### Passage provided

########

Columbia City Cinema owner Paul Doyle has just announced that the Rainier Valley’s only movie theater will close for good this Thursday night. From this evening’s email update:

Last week, while we thought we were still working with the city, city government closed the cinema by order of the mayor, the fire marshal and the building department.

They said we were not making sufficient progress toward installing fire sprinklers. That’s hard to understand or even believe, since we had dug ourselves out of the $80,000 hole the city put us in, gotten drawings, obtained permits, asked for bids, awarded the contract, and were a week or two away from beginning. Why is that not sufficient progress? We asked for a two-month extension and were denied.

The announcement comes after several years of financial insecurity for the cinema. Two years ago, the Rainier Valley Community Development Fund stepped in with a loan and assistance restructuring some of the cinema’s earlier debt. At the time, then RVCDF Executive Director Martina Guilfoil said that the spill-over that the cinema creates for other area businesses was a factor in the organization’s willingness to help.

“Having a first-run movie theater is vital to Columbia City and the Rainier Valley,” she said. “We applaud Paul’s effort to keep the theater operating and wanted the fund to be used to support this effort.”

But just one year later, the cinema was still smarting under the weight of substantial debt when Doyle appealed to the community for donations in an attempt to raise $20,000 to stay afloat.

“We don’t have money for the rent. We don’t have money to pay for film. We don’t have money for loan and lease payments,” he said.

Less than two weeks later, Doyle was perhaps more shocked than anyone to report that half the money had been raised and the cinema would ride again.

“Money has been pouring in just like that scene in ‘It’s a Wonderful Life’ when the Building and Loan gets saved,” he said. “So please keep it coming.”

########

### Data lines

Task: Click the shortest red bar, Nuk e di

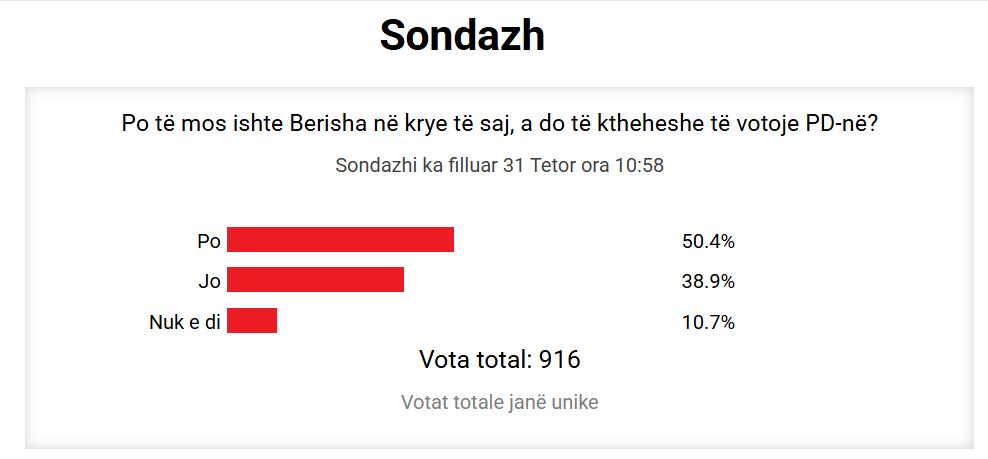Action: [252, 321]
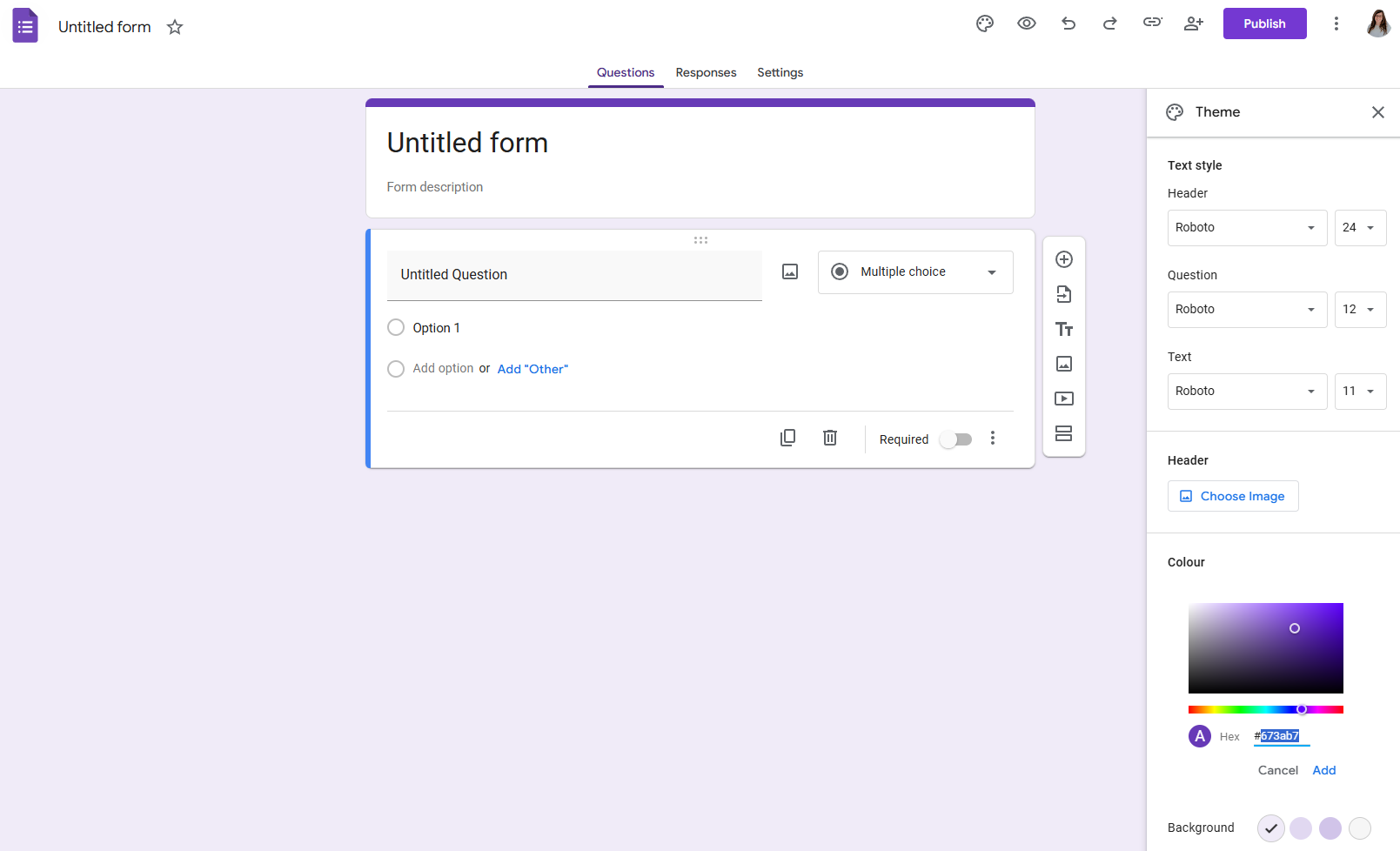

########

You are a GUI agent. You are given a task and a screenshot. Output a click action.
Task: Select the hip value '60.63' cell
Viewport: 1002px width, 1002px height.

########

### Stated task 1
Translate this sentence from the Columbia City Cinema article into Spanish: "We asked for a two-month extension and were denied."
### Stated task 2
Print the part of the Columbia City Cinema article that opens with the words containing "Last week, while" and closes with "and were denied.".

### Finished answer 1
Pedimos una prórroga de dos meses y nos la negaron.

### Finished answer 2
Last week, while we thought we were still working with the city, city government closed the cinema by order of the mayor, the fire marshal and the building department.

They said we were not making sufficient progress toward installing fire sprinklers. That’s hard to understand or even believe, since we had dug ourselves out of the $80,000 hole the city put us in, gotten drawings, obtained permits, asked for bids, awarded the contract, and were a week or two away from beginning. Why is that not sufficient progress? We asked for a two-month extension and were denied.